**本文:**
^^^^^^^^^^^^^^^^

外国株や外貨建て債券ファンドを購入する際、必ず直面するのが「為替ヘッジあり」か「為替ヘッジなし」かの選択です。

私自身も投資を始めた当初は、この違いがよく分かりませんでした。「ヘッジって何?」「どっちを選べばいいの?」と悩んだ記憶があります。実際に両方のファンドを保有してみて、円高・円安局面でどのように基準価額が変動するかを体験してから、ようやくその違いを実感できました。

この記事では、為替ヘッジの仕組みから、ヘッジありとヘッジなしのメリット・デメリット、そして円高・円安局面での選び方まで、初心者にも分かりやすく解説します。この記事を読むことで、自分の投資目的やリスク許容度に合った選択ができるようになるはずです。

なお、本記事は筆者個人の体験談と一般的な投資情報を基にしたものであり、特定の投資判断を推奨するものではありません。投資判断は必ずご自身の責任で行ってください。

目次

為替ヘッジの仕組みとは?

為替ヘッジの基本的な仕組み

外貨建て資産に投資する際、為替変動による損益を相殺するために行う取引が為替ヘッジです。

マネイロの説明によると、代表的な手法は将来の為替取引をあらかじめ予約する為替予約取引であり、その際に通貨間の短期金利差に応じたコスト(またはプレミアム)が発生するとされています。

たとえば、米国株のファンドに投資する場合、ヘッジなしだと円高になれば評価額が下がり、円安になれば評価額が上がります。一方、ヘッジありでは、この為替変動の影響を打ち消すように為替予約を行うため、基準価額の変動が小さくなります。

^^^^^^^^^^^^^^^^

**表示情報:**
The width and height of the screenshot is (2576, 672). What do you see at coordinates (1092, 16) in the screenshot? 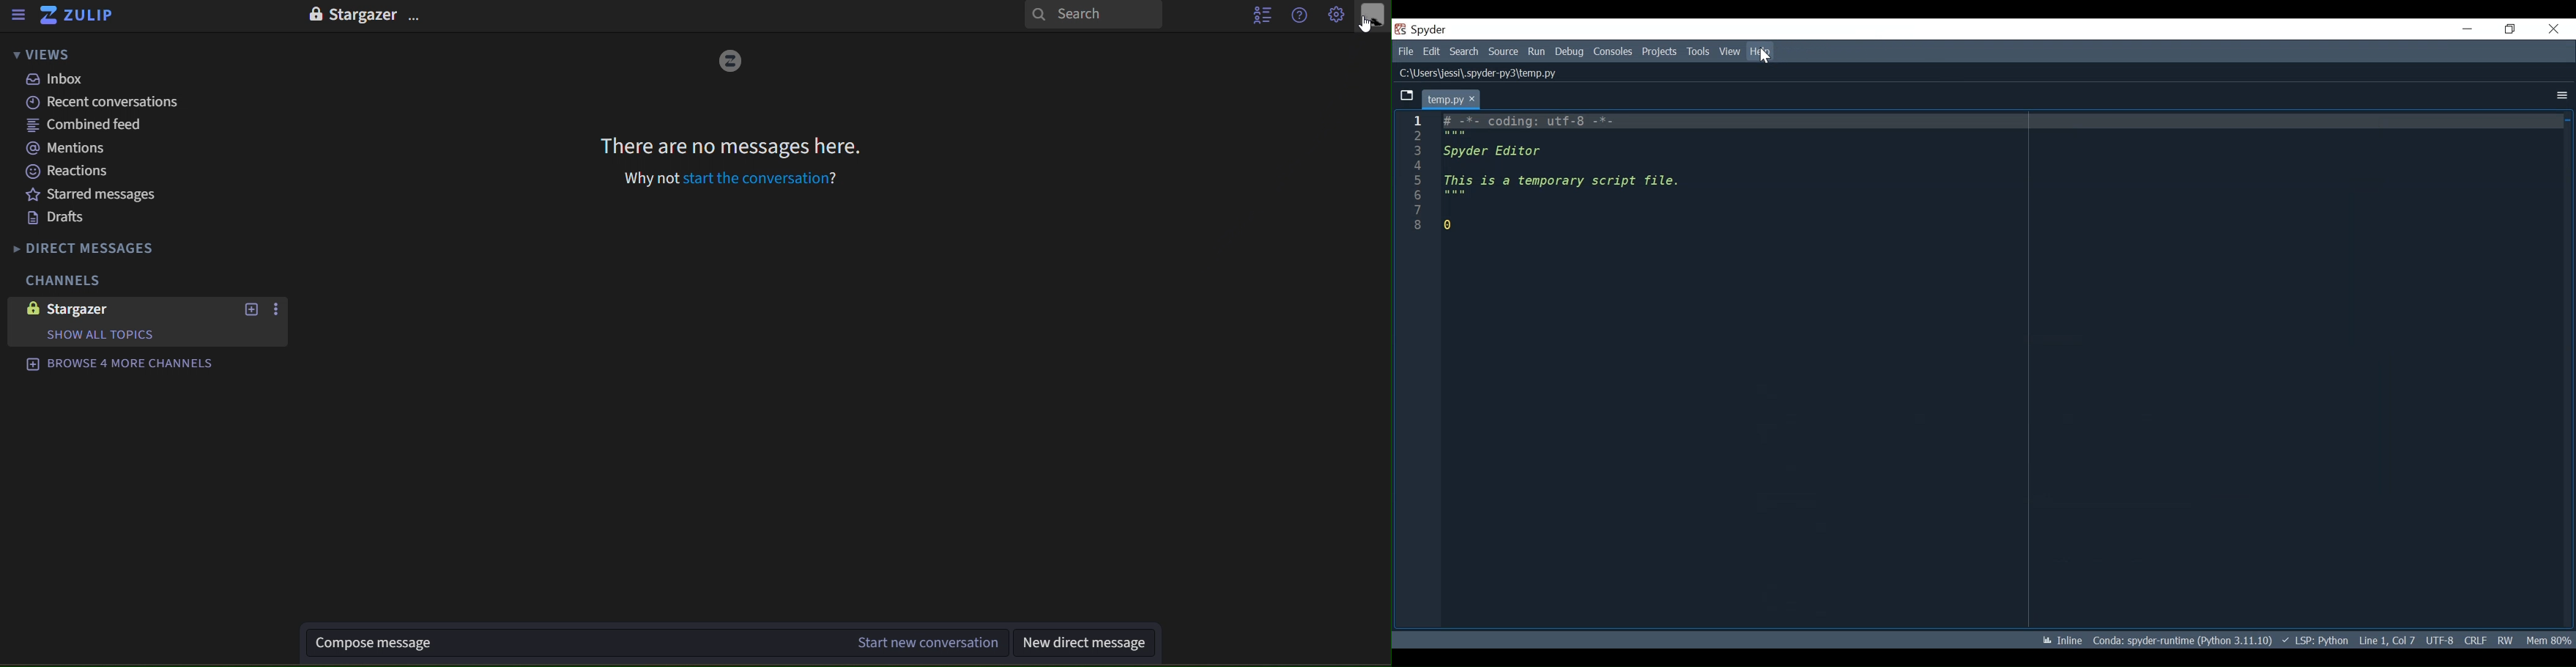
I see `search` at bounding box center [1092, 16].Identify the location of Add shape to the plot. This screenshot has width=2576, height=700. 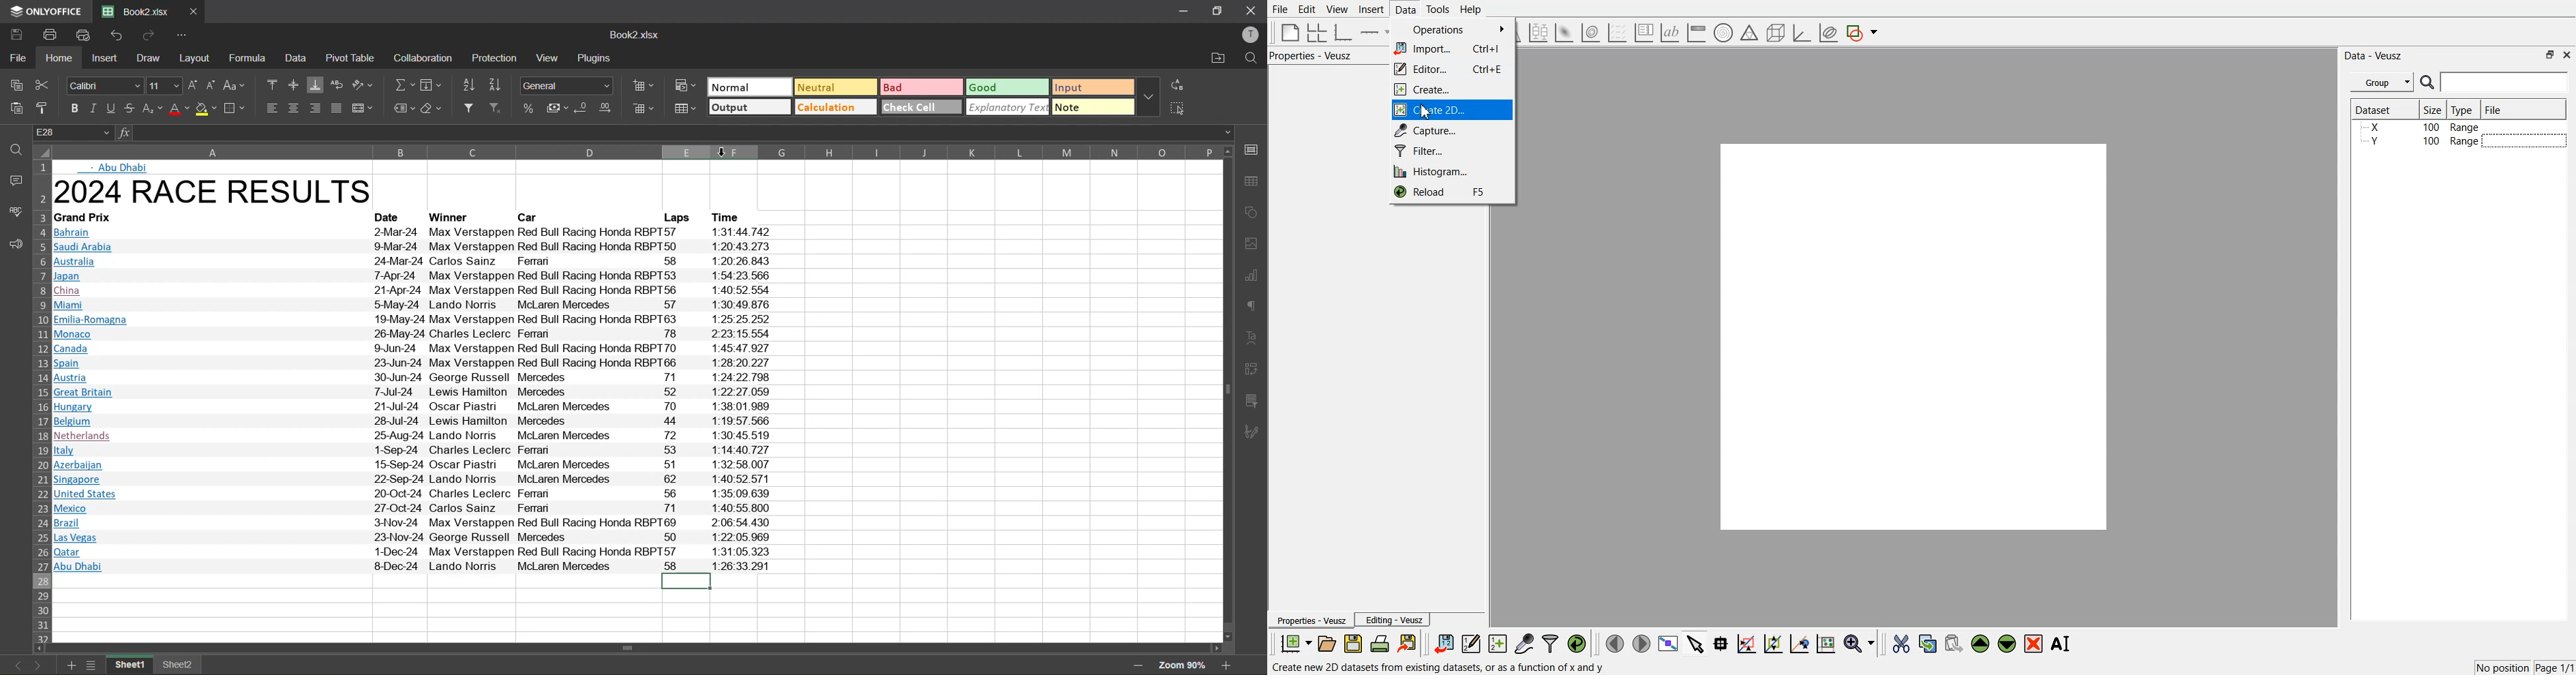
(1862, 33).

^^^^^^^^^^^^^^^^

**作業内容:**
a) 為替ヘッジについての本文を読み、次の問いに答えてください。
(i) 筆者が投資を始めた当初、よく分からなかったのは何と何の違いですか。
(ii) マネイロの説明で、為替ヘッジの代表的な手法とされている取引は何ですか。
(iii) ヘッジなしの米国株ファンドでは、円高になると評価額はどうなりますか。
b) 為替ヘッジについての本文を、最後の文に続けて書き継いでください。

**解答例:**
a)
(i) 「為替ヘッジあり」と「為替ヘッジなし」の違いです。
(ii) 将来の為替取引をあらかじめ予約する為替予約取引です。
(iii) 評価額が下がります。

b)
ヘッジコストが発生する理由

為替ヘッジありの投資信託では、このヘッジコストを負担するため、ヘッジなしよりもリターンが低下する可能性があります。

NEXT FUNDSの解説によると、米ドルと円の金利差が大きい時期にはヘッジコストがプラスとなり、リターン水準が低下するとされています。

年率で数パーセント程度のヘッジコストが発生するケースもあり、その水準は日米の金利差や市場環境によって変動します。このコストは、ファンドの運用成果から差し引かれるため、長期的にはリターンに影響を与える要因となります。

関連記事:ドル円150円台時代の投資戦略|為替リスクと賢いアセット配置

為替ヘッジは保険のようなもの

為替ヘッジを簡単に例えるなら、「為替変動に対する保険」のようなものです。保険料(ヘッジコスト)を払うことで、為替リスクを抑えることができますが、その分リターンは減少します。

私自身は、資産の一部に為替ヘッジありのファンドを保有していますが、あくまで為替リスクを抑えたい部分に限定しています。全額をヘッジありにすると、円安局面での為替益を逃してしまうためです。

ヘッジありのメリットとデメリット

メリット①|為替リスクを抑えられる

為替ヘッジありの最大のメリットは、円建てでの基準価額の変動が小さくなり、為替リスクを抑えられるため資産価値が安定することです。

NEXT FUNDSの説明では、ヘッジありのファンドは円建てでの基準価額の変動が小さくなり、為替リスクを抑えられるため資産価値が安定するとされています。

たとえば、米国債券ファンドに投資している場合、ヘッジありであれば円高になっても大きな損失を受けにくくなります。安定的な運用を求める投資家にとっては、この安心感が大きなメリットとなります。

メリット②|債券投資では一定のリターンが期待できる

長期債への投資では、ヘッジコストを加えても米国の長期金利が日本の短期金利より高いため、ヘッジありでも日本円の預金より高いリターンが期待されるとNEXT FUNDSは説明しています。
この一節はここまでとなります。